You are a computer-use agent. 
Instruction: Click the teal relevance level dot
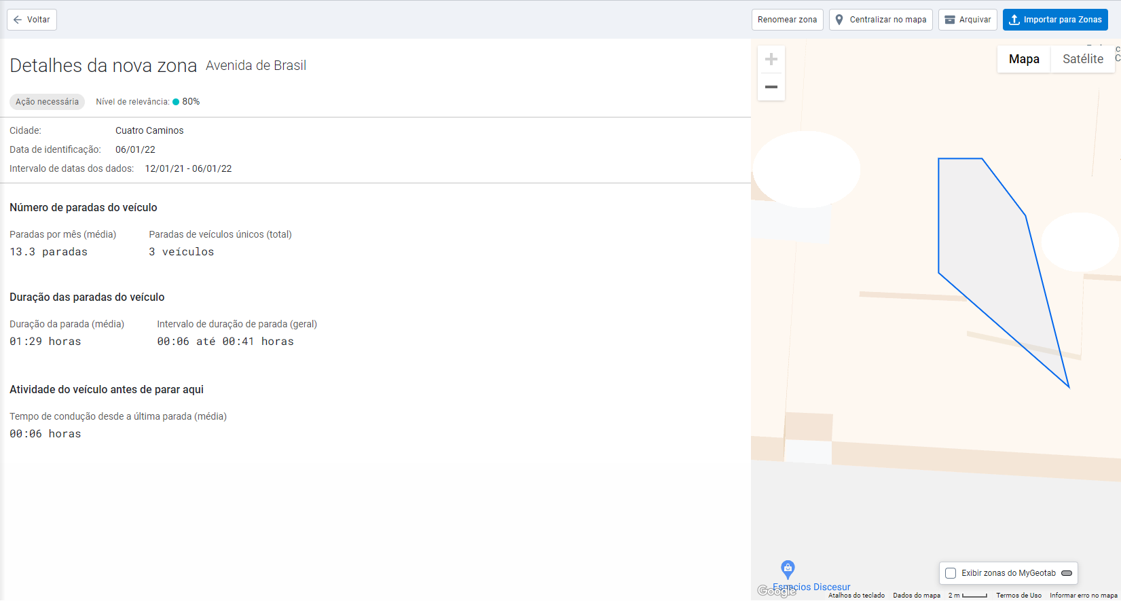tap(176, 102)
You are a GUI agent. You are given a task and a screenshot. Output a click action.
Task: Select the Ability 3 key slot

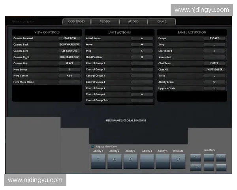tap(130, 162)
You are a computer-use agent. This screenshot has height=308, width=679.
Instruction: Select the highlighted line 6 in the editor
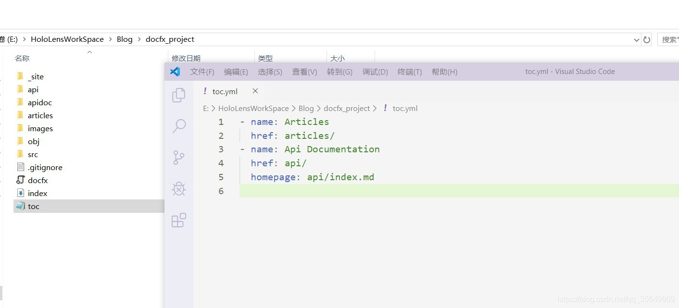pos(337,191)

•••

**What you need to do:** Pictures are to be left out, and each line from the one that contains "Task: Select the Ability 3 key slot" through the end of the listing is to be copied exactly.

**Output of the exercise:**
Task: Select the Ability 3 key slot

tap(130, 162)
You are a computer-use agent. This screenshot has height=308, width=679.
Instruction: Select the highlighted line 6 in the editor
pos(337,191)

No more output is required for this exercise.